Neither Parker nor the Leader of the House Chris Hipkins knew the entrenchment was being voted on until it had passed. The Prime Minister didn’t appear to either.
They didn’t know, because Mahuta didn’t tell them. When reporters repeatedly asked whether she’d told caucus about the Green Party’s plan to entrench at the lower level of 60 per cent (as opposed to the 75 per cent Cabinet had decided against), she wouldn’t say.
She kept referring to the fact that the information was publicly available. As in, her caucus colleagues shouldn’t have needed to be told. They could have read the select committee report.

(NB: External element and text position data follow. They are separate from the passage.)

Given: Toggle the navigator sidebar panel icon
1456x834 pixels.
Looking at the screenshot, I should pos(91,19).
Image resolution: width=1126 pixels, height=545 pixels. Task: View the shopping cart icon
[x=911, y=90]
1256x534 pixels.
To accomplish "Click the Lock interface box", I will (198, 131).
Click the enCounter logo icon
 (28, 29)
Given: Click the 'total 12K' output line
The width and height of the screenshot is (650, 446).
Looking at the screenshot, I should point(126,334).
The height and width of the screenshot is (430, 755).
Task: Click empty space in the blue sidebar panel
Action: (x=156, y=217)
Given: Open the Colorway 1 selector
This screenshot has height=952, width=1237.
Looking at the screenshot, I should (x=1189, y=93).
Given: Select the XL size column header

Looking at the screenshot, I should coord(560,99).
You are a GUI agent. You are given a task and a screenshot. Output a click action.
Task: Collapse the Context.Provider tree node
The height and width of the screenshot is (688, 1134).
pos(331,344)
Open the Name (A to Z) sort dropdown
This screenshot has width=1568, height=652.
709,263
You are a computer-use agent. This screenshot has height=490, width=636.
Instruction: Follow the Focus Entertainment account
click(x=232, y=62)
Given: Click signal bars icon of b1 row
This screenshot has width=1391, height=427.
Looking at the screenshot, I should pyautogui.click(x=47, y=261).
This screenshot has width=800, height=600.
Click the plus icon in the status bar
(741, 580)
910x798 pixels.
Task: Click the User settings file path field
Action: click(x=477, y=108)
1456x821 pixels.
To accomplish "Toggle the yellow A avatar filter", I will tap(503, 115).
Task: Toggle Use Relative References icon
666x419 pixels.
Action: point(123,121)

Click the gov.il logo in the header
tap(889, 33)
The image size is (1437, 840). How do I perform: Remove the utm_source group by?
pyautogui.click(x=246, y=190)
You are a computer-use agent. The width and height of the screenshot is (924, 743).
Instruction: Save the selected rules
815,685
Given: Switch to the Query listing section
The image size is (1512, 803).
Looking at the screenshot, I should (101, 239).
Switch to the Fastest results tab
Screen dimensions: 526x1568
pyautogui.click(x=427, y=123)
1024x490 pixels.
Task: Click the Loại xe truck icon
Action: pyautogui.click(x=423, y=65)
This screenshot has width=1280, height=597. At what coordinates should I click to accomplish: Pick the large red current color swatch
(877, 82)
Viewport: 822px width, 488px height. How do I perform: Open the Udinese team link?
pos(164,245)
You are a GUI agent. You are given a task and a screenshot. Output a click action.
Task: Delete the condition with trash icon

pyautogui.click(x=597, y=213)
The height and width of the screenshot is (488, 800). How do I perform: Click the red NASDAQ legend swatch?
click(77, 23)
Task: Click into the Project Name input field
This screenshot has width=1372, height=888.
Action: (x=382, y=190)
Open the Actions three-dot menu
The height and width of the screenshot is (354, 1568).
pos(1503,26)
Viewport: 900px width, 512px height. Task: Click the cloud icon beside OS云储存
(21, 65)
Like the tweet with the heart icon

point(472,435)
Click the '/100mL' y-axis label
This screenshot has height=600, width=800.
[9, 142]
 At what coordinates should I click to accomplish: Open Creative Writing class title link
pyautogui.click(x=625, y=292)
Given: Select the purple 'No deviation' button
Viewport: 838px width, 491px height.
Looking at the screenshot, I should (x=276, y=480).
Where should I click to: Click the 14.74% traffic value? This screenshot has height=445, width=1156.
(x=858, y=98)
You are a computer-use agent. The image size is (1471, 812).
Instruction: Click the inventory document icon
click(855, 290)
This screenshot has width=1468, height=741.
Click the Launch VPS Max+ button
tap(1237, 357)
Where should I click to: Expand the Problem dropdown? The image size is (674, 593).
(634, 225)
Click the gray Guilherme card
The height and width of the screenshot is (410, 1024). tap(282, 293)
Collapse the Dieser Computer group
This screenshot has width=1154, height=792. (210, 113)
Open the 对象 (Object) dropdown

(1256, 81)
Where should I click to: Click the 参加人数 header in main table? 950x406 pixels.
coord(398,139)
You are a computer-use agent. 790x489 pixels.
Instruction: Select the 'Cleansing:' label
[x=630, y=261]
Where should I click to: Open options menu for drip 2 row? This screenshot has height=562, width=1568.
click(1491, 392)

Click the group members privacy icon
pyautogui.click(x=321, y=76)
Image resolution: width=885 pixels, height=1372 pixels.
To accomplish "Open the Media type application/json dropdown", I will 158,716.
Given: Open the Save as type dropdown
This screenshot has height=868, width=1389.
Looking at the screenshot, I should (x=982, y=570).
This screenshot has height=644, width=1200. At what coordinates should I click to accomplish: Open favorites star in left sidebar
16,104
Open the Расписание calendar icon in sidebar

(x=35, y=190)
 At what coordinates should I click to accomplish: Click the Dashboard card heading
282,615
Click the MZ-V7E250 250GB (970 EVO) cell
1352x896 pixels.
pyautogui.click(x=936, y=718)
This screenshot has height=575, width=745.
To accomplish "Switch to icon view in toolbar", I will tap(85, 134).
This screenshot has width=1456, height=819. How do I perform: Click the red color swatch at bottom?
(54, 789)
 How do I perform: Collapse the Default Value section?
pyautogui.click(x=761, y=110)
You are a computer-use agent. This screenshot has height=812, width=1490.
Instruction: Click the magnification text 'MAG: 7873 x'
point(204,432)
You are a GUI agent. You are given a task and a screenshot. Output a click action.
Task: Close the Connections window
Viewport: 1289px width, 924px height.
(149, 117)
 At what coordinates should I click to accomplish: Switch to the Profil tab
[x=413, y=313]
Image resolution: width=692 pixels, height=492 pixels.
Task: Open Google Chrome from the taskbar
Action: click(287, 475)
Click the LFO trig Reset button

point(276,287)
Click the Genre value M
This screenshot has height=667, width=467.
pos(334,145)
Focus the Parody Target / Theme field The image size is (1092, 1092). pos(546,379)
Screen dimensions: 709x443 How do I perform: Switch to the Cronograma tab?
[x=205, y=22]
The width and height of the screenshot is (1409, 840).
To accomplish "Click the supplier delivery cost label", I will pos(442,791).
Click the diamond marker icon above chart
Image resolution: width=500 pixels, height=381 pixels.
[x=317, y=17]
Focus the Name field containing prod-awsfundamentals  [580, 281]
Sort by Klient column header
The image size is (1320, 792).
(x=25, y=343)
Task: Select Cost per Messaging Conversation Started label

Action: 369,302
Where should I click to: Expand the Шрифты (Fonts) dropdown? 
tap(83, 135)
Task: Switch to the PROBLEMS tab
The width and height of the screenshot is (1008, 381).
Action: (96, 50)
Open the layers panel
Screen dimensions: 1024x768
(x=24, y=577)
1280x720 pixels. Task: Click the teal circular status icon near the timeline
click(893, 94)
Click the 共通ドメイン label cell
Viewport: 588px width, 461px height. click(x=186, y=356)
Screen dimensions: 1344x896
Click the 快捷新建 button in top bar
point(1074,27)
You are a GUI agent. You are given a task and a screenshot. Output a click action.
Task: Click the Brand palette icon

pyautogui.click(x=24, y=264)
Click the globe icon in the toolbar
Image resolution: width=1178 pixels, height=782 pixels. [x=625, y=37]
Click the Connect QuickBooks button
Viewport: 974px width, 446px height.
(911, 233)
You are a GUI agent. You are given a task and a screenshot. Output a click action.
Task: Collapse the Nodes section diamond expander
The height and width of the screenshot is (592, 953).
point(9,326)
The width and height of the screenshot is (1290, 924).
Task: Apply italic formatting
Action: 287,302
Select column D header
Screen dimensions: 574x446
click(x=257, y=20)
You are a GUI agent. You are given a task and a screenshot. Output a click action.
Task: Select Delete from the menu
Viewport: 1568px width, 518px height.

Labour refuses to explain whether Mahuta accidentally or deliberately failed to tell her caucus colleagues.
It suggests they’re embarrassed by whatever the explanation is.
But either way, it’s what happened afterwards that laid bare the divisions.
The PM spent unreal amounts of political capital covering for Mahuta, telling reporters Labour’s “team” made a mistake and would fix it as a team.
Mahuta on the other hand kept on suggesting to reporters her caucus colleagues should’ve read the report.
Parker was too eager to tell reporters he disagreed. Just like he was too eager last month to let it be known that he’d rejected 50-50 co-governance in his replacement Resource Management Act laws. It was reported that he’d resisted pressure from Mahuta and the Labour Party’s Māori caucus.
There is a Cabinet member who is also a member of the Māori caucus who is too eager to badmouth the PM after a few beers.
There has been at least one other insight into tensions. A strategic leak before last year’s Budget let it be known there were massive tensions between the Māori caucus and Housing Minister Megan Woods over her refusal to free up money for Māori housing. She freed it up two weeks later.
This hints at tensions between Labour’s outsized Māori caucus and senior Cabinet members. Friction would be understandable. At 15 members, the Māori caucus is big enough to throw its weight around and demand policy wins.
But those policy wins have come at a political price. Three Waters is Labour’s biggest own goal since Kiwibuild.
The Māori wards on councils, the two permanent mana whenua seats on Ecan and the now-ditched changes to Rotorua’s local democracy caused flares of public upset.
National has cleverly honed in on Mahuta, calling for the PM to sack her for breaching the Cabinet manual. National’s argument is that Mahuta’s defiance in supporting entrenchment when the Cabinet had agreed against it is a sackable offence.
National likely knows full well the PM won’t sack Mahuta. Mainly because the PM can’t. It’s unlikely the Māori caucus would tolerate a public demotion of one of its leaders.
Which means National has loads more hammering ahead of it, making the PM look weak for being unable or unwilling to discipline Mahuta.
And that lack of discipline from the PM only further hints the division is real. The Māori caucus may be too powerful for even the PM to control.